硝酸盐对氮代谢至关重要,但亚硝酸盐在细胞中会是有害的,因为它会被还原成对细胞有毒的一氧化氮。因此细胞亚硝酸盐会被相关通道和运输因子从细胞中迅速清除,或被吸收酶还原成铵或双氮。令人吃惊的是,我们对硝酸盐运输知之甚少,但现在,细菌硝酸盐/亚硝酸盐运输蛋白NarK在有基质和没有基质两种情况下的X-射线晶体结构已被确定。这些结构显示了一个没有“可质子化”残迹的、带正电的基质-转位通道,说明NarK起一个硝酸盐/亚硝酸盐交换器的作用,而且质子不大可能被一起运输。(生物谷Bioon.com)
生物谷推荐英文摘要:
Nature doi:10.1038/nature12139
Crystal structure of a nitrate/nitrite exchanger
Hongjin Zheng, Goragot Wisedchaisri & Tamir Gonen
Mineral nitrogen in nature is often found in the form of nitrate (NO3-). Numerous microorganisms evolved to assimilate nitrate and use it as a major source of mineral nitrogen uptake. Nitrate, which is central in nitrogen metabolism, is first reduced to nitrite (NO2-) through a two-electron reduction reaction. The accumulation of cellular nitrite can be harmful because nitrite can be reduced to the cytotoxic nitric oxide. Instead, nitrite is rapidly removed from the cell by channels and transporters, or reduced to ammonium or dinitrogen through the action of assimilatory enzymes. Despite decades of effort no structure is currently available for any nitrate transport protein and the mechanism by which nitrate is transported remains largely unknown. Here we report the structure of a bacterial nitrate/nitrite transport protein, NarK, from Escherichia coli, with and without substrate. The structures reveal a positively charged substrate-translocation pathway lacking protonatable residues, suggesting that NarK functions as a nitrate/nitrite exchanger and that protons are unlikely to be co-transported. Conserved arginine residues comprise the substrate-binding pocket, which is formed by association of helices from the two halves of NarK. Key residues that are important for substrate recognition and transport are identified and related to extensive mutagenesis and functional studies. We propose that NarK exchanges nitrate for nitrite by a rocker switch mechanism facilitated by inter-domain hydrogen bond networks.

**练习题组**
1) 判断下列三项说法是否与选文相符。每项回答“是”或“否”，并原样引用选文中起决定作用的字句。(a) 亚硝酸盐可被还原成一氧化氮。(b) NarK的基质-转位通道带负电。(c) 质子很可能与硝酸盐一起被运输。
2) 请照抄选文中从“硝酸盐对氮代谢至关重要,但亚”开始、一直到“(生物谷Bioon.com)”为止的部分。
这些数据无须参阅。

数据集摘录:

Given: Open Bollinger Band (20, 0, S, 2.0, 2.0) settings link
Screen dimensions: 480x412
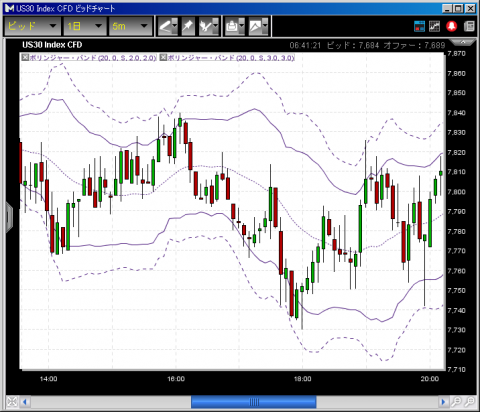Looking at the screenshot, I should [93, 58].
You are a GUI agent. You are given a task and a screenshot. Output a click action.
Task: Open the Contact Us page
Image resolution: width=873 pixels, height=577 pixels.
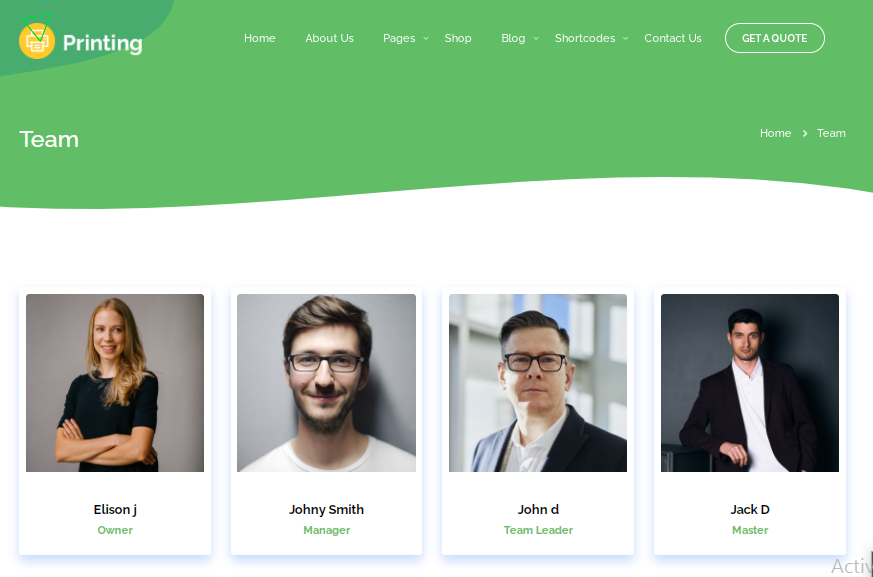coord(673,38)
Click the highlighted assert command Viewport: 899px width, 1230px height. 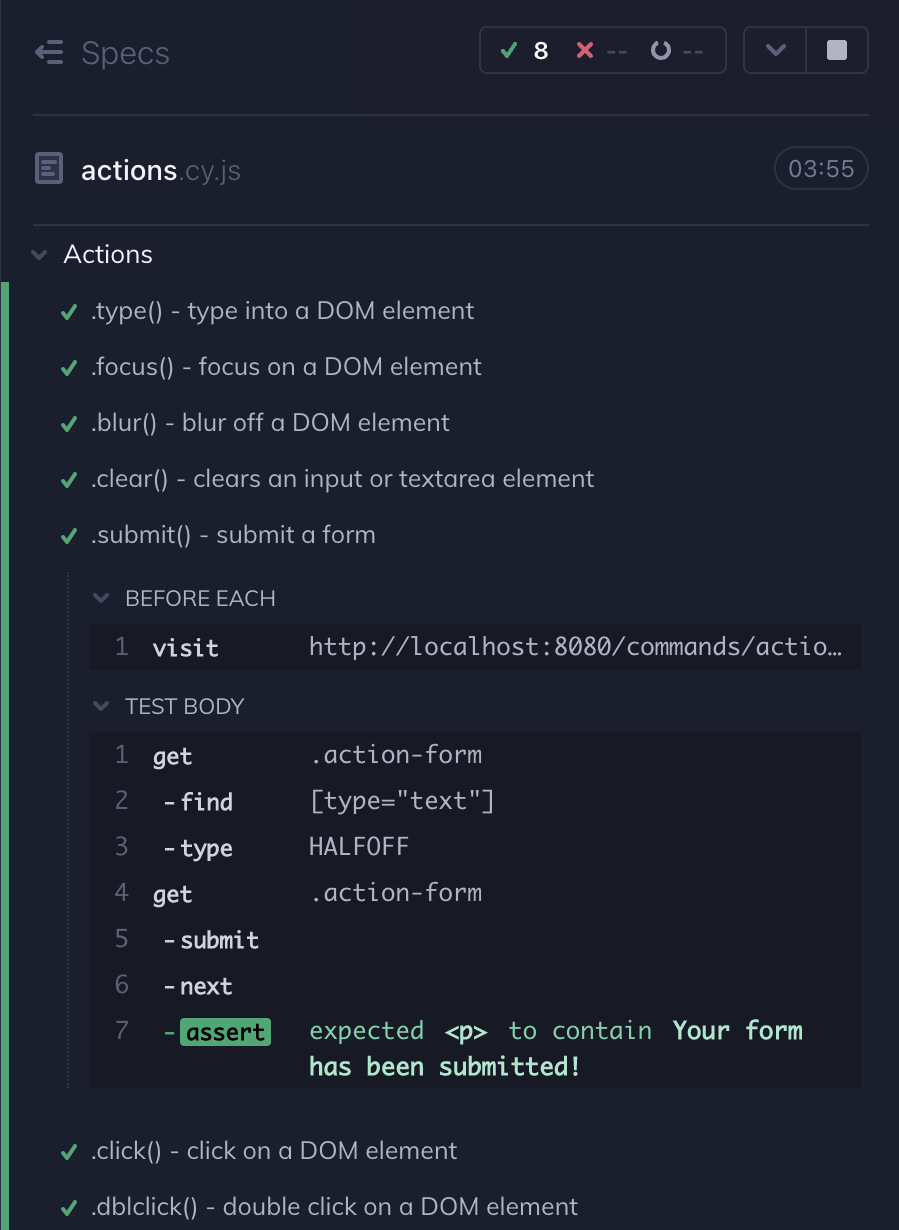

**参考答案**
1)
(a) 是：“它会被还原成对细胞有毒的一氧化氮”
(b) 否：“带正电的基质-转位通道”
(c) 否：“质子不大可能被一起运输”

2)
硝酸盐对氮代谢至关重要,但亚硝酸盐在细胞中会是有害的,因为它会被还原成对细胞有毒的一氧化氮。因此细胞亚硝酸盐会被相关通道和运输因子从细胞中迅速清除,或被吸收酶还原成铵或双氮。令人吃惊的是,我们对硝酸盐运输知之甚少,但现在,细菌硝酸盐/亚硝酸盐运输蛋白NarK在有基质和没有基质两种情况下的X-射线晶体结构已被确定。这些结构显示了一个没有“可质子化”残迹的、带正电的基质-转位通道,说明NarK起一个硝酸盐/亚硝酸盐交换器的作用,而且质子不大可能被一起运输。(生物谷Bioon.com)